The scenario makes it sound like there will be multiple interviewees and it is kind of a combo reception/calback thing, but hard to tell – I wouldn’t be suprised to see others there.
Also, its a rare opportunity as an interviewee to be in the firm after hours – if they are walking you from office to office, try to notice how many attorneys are there (OK, 5-7 isn’t really late, so I’d expect of them to be), if they look harried and like they will be up all night, if doors are open, etc. Law firms after the support staff go home can be very different places, so keep yours eye open!
legalicious07
I used to put my nametag on the right side (with my undergraduate business training), but I since learned from a legal recruiter/consultant that the nametag goes on the left side. The idea is that as you reach forward to shake hands, the average right-handed individual is slightly covering their right breast/chest. So nametags are on the left for a completely unobstructed view.
Anonymous
This is the exact opposite of what I learned (and what others said above).
CJ in CA
I’m in the market for a new mattress, but I’m poor.

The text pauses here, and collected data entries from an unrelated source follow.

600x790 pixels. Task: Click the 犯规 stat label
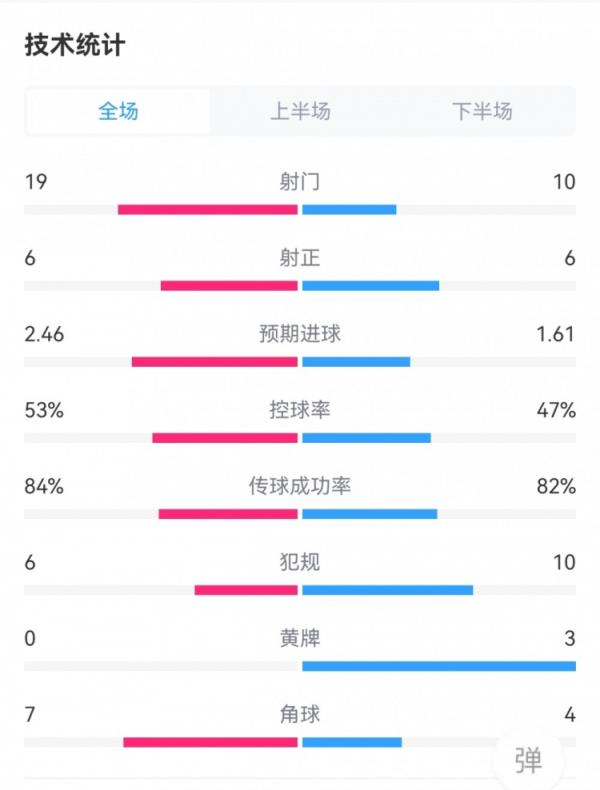(300, 562)
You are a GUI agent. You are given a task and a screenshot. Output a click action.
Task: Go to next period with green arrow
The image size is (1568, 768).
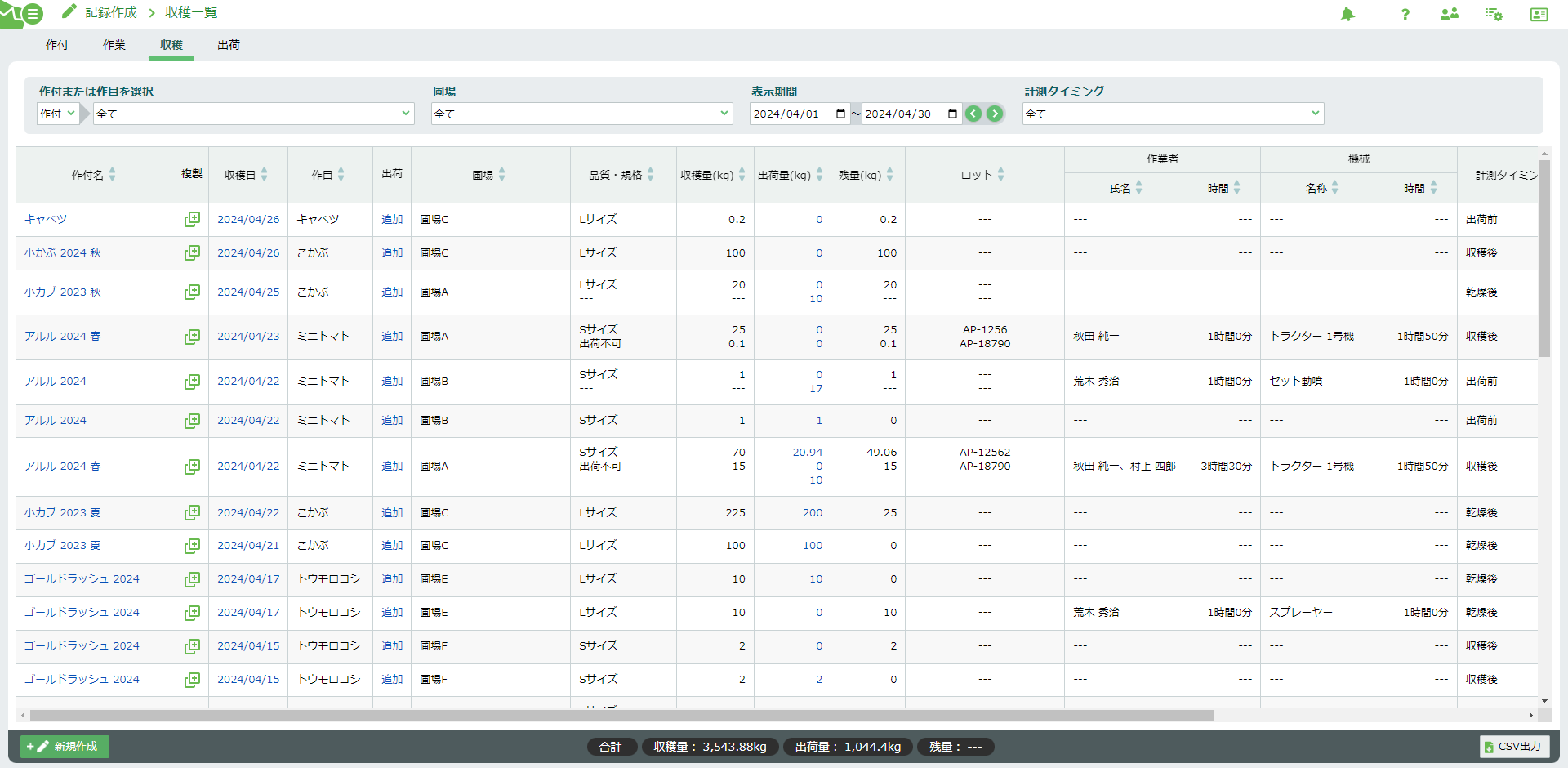[x=995, y=114]
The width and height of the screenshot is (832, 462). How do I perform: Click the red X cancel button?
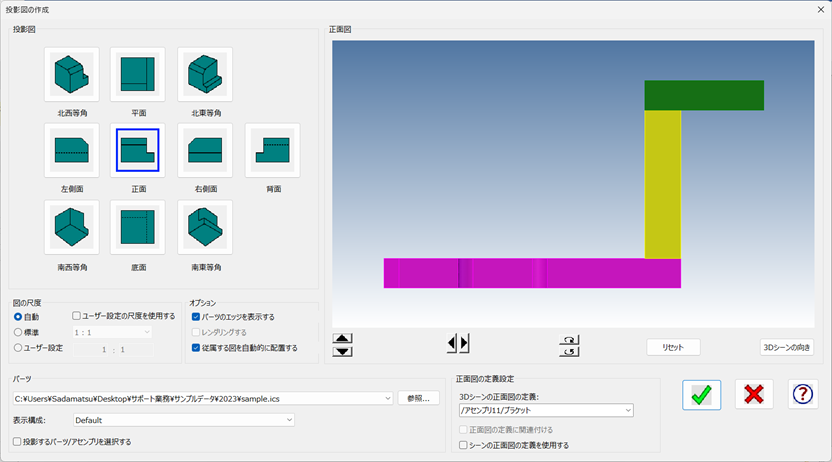coord(754,394)
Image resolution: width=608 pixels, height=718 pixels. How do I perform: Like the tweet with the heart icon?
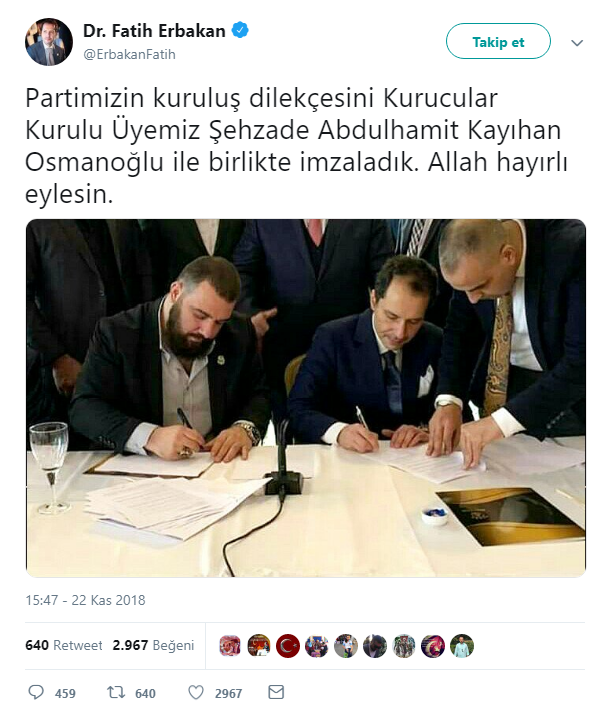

I’ve got about $400. Any tips? I tested some at Ikea and they seemed so comfortable, but I’m not sure about quality. On the other hand, the one the mattress store had in that price range would probably hold up, but was hard as a rock.
MelD
I had an inexpensive Ikea mattress and it was fine. It was one of the types meant to go on the slats and not a box spring, so that ended up saving a bit of money. My sister had one for about 6-7 years and did have to buy the slats one time because they broke, but that’s a much cheaper purchase than getting a new mattress/box spring.
lawDJ
yes yes yes to Ikea mattresses!! I bought a less than $300 one (foam, meant to go on slats, the 2nd cheapest they offered at the time) about 2 years ago and it’s still going strong. It is the most comfortable mattress I have ever slept in!! I’m totally serious about this. Buy the right one for your weight and the way you sleep, and it’ll be perfect. If you’ve always slept on spring mattresses like I had, it might take some getting used to because you don’t “bounce” when you sit on the bed, but trust me, it’s worth it. Even if I can afford another type of mattress I’ll likely buy an ikea one next.
E
My husband and I have slept on an IKEA mattress for the last hmmm…3 years? It’s fine. We sleep well. I would say it’s starting to sag a little in the middle and we’re not turning it as often as we should, but if you’re broke, it’ll probably last you five years, which I don’t think is too bad.
Anonymous
I have a memory foam Ikea mattress with a wool top layer and it is fantastic. It’s called the Sultan Finnvik. It’s $399 for a queen.
Anonymous
Not sure if you’ll see this late response, but I ordered a Serta memory foam mattress from Overstock.com for around $300 (http://www.overstock.com/Home-Garden/Serta-8-inch-Queen-size-Memory-Foam-Mattress/4107277/product.html?rcmndsrc=2). It is a really great mattress and super comfortable. You can also buy the additional foam toppers to make it more supportive if necessary. It ships at the $2.95 flat rate and comes in a box about the size of a dining room chair.
atty
Uf, so tired but the financial printer can’t get their act together and make accurate changes. When did it become ok to be incompetent??? Just ranting/trying to kill time waiting for them to freaking do what should have been done right 2 hours ago. Feel free to ignore.
Jessica
Piperlime had these same shoes for $25 a few weeks ago. Not sure they still have them.
NY 3L
Thanks everyone for all your advice. I know this is a bit late. Unfortunately I didn’t receive the offer but I did feel prepared and ready going in.
Apparently the evening “reception” is something new the firm tried out this season. It was all the interviewees in one conference room with snacks and soda. They brought in a team of paralegals who would usher/escort us to our interviews. The paralegals were brought in halfway through the “reception.” Perhaps they wanted to see how we dealt with support staff?